▶ Provided data:
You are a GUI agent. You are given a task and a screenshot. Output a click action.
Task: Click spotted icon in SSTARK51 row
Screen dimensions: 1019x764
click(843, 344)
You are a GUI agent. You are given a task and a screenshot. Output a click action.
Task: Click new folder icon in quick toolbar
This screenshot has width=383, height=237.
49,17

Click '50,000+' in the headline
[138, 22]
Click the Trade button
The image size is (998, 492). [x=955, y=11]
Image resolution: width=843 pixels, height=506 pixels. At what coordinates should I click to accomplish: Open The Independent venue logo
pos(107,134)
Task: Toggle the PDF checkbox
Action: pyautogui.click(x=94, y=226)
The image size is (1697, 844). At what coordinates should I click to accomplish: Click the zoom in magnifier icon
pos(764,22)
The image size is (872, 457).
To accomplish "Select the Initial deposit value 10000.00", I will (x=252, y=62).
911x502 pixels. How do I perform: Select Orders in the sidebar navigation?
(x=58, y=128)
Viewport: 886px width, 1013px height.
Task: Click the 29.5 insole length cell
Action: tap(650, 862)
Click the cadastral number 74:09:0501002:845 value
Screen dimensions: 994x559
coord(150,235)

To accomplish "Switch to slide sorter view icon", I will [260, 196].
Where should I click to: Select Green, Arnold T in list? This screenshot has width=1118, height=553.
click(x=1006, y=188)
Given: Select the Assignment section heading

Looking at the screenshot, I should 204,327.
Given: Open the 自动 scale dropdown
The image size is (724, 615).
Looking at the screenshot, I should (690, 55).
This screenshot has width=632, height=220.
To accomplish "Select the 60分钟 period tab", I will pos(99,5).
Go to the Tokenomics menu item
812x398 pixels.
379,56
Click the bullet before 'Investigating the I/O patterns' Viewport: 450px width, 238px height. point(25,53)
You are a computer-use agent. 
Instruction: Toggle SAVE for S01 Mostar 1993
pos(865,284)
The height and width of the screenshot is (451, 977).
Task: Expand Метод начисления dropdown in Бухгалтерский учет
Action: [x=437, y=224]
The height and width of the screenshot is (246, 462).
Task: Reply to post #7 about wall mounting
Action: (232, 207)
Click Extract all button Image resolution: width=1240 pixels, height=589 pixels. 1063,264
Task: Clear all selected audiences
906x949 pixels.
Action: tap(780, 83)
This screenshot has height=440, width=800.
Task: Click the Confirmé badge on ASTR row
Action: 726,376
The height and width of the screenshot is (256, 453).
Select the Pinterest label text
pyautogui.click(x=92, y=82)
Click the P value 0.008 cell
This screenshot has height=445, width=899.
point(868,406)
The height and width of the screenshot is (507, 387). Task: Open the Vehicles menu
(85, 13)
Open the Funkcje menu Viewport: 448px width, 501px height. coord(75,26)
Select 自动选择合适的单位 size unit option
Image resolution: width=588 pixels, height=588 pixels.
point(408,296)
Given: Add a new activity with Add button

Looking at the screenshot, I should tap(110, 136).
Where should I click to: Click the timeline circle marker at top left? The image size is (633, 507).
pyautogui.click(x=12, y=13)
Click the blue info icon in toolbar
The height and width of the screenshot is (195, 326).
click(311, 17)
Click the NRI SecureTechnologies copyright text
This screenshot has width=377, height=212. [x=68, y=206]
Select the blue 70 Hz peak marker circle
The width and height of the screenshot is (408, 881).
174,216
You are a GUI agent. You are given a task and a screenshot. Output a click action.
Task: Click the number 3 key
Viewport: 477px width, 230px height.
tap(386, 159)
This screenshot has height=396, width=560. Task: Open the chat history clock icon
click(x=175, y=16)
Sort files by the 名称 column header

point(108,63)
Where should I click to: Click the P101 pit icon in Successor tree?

▶ Assigned task:
Return only the lines from the beginning of the material up to and including the line with "Task: Click new folder icon in quick toolbar", exactly as written.

▶ Task result:
You are a GUI agent. You are given a task and a screenshot. Output a click action.
Task: Click spotted icon in SSTARK51 row
Screen dimensions: 1019x764
click(843, 344)
You are a GUI agent. You are given a task and a screenshot. Output a click action.
Task: Click new folder icon in quick toolbar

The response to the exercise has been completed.